╭──

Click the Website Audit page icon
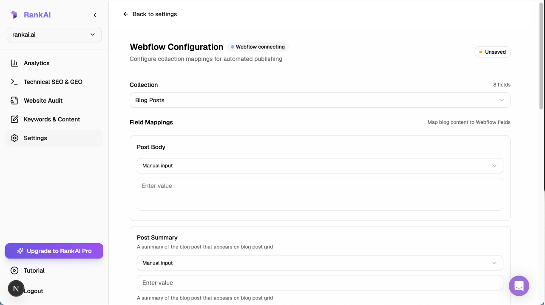This screenshot has width=545, height=305. pyautogui.click(x=14, y=100)
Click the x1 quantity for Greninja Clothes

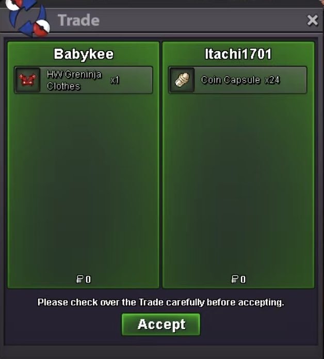coord(115,81)
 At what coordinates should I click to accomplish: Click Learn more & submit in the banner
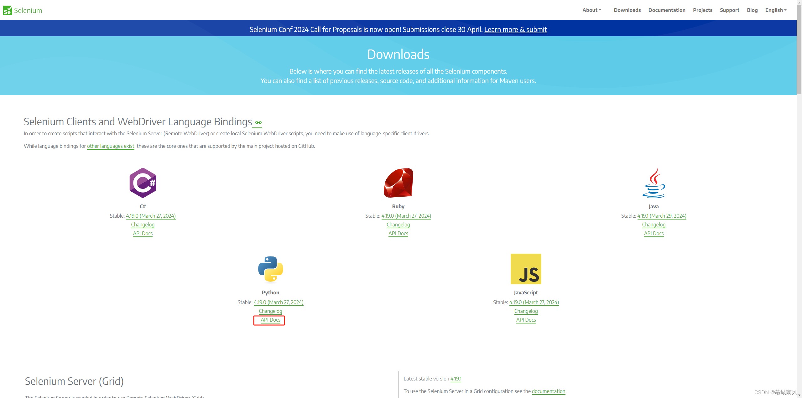point(515,29)
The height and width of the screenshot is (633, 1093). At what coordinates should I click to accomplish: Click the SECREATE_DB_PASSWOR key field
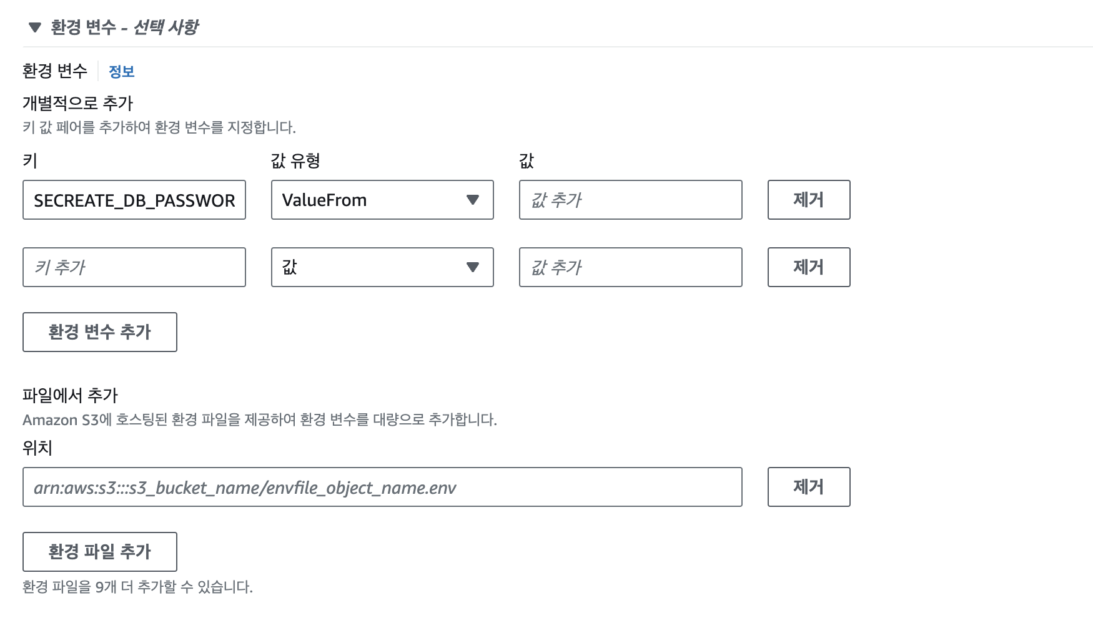coord(134,200)
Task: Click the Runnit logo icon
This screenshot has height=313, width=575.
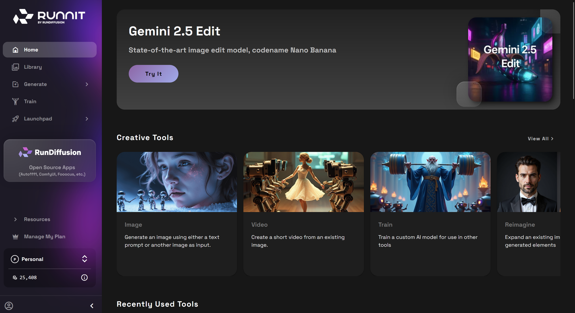Action: tap(23, 16)
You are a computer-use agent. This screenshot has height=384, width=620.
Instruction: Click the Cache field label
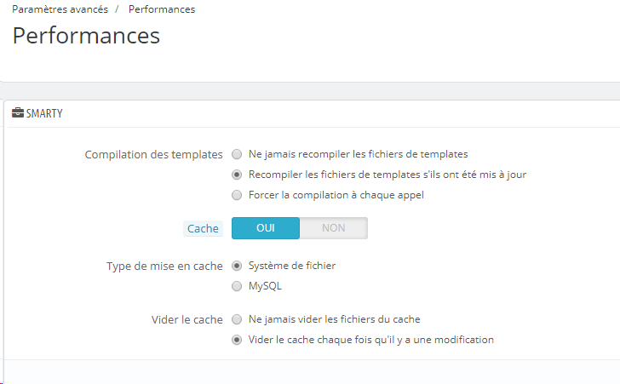[203, 228]
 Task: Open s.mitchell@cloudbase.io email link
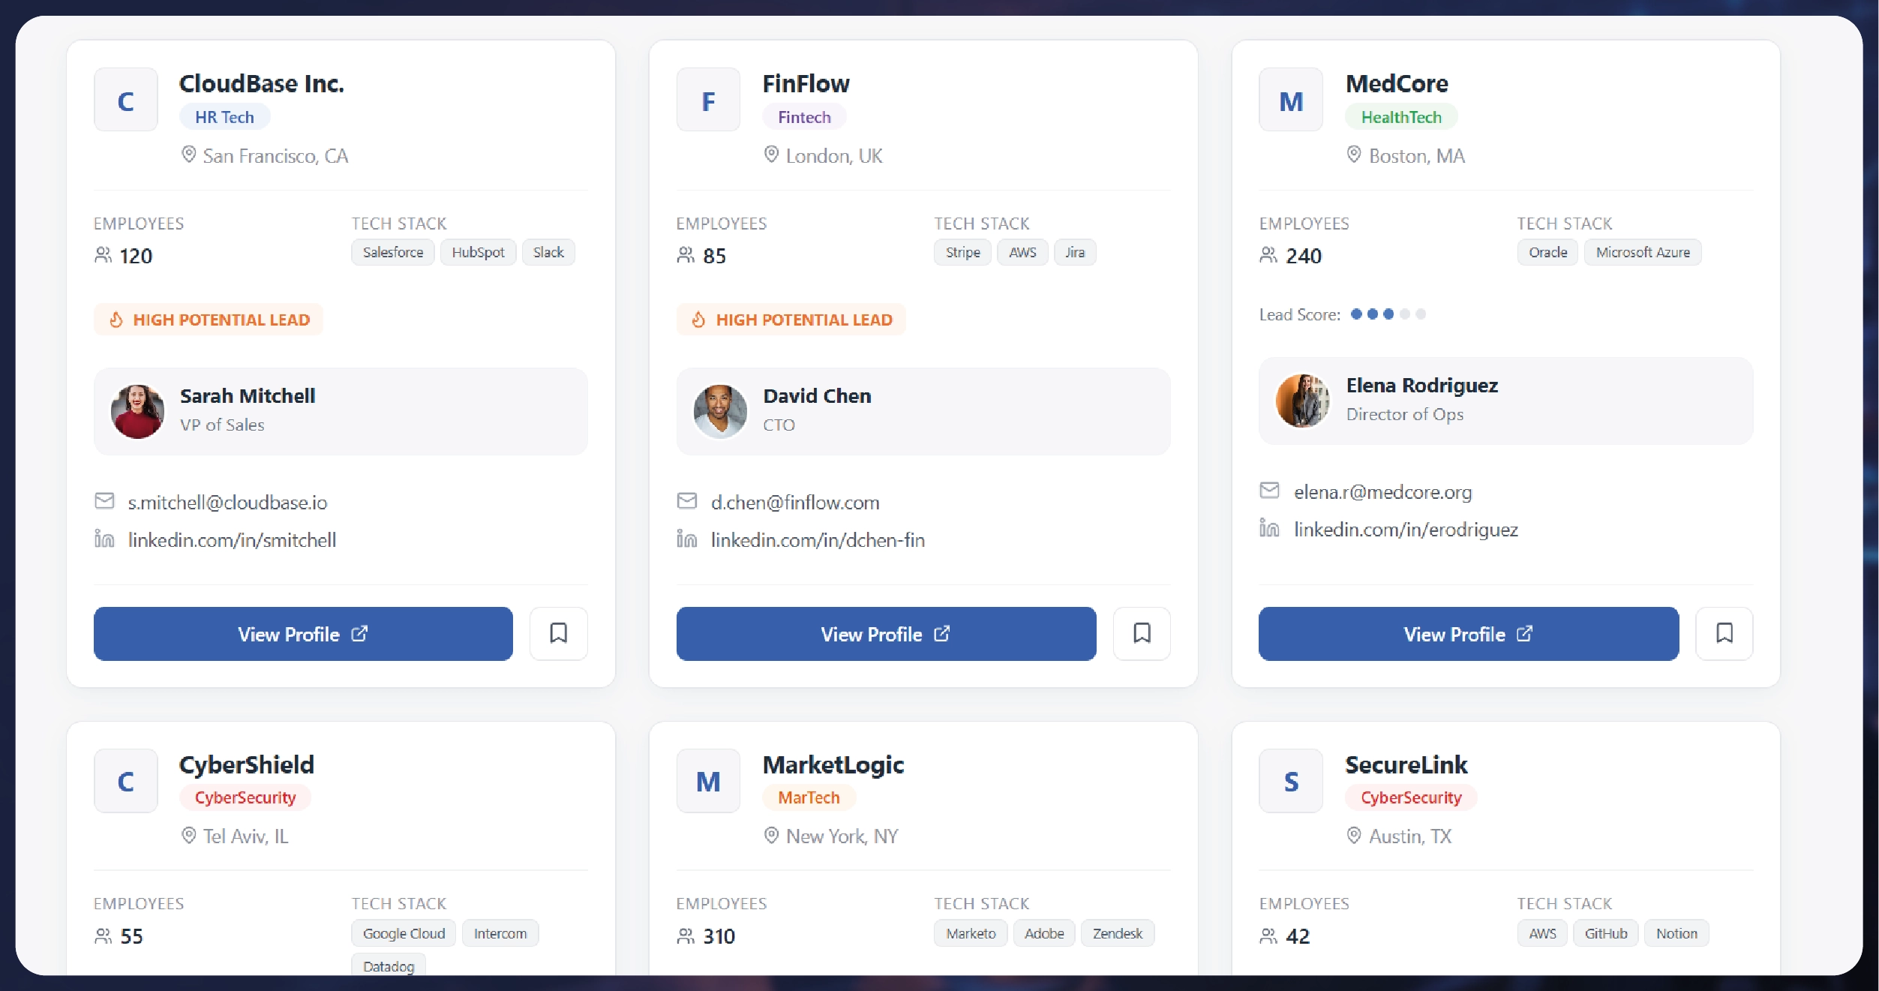[x=227, y=502]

╰──

Prompt:
Write out the entries from the line with "Task: Click the Runnit logo icon" up to and including the last line of the entries, leaving out the pictures.

Correct output:
Task: Click the Runnit logo icon
This screenshot has height=313, width=575.
Action: tap(23, 16)
You are a computer-use agent. This screenshot has height=384, width=620.
Instruction: Click the Cache field label
[203, 228]
 Task: Open s.mitchell@cloudbase.io email link
[x=227, y=502]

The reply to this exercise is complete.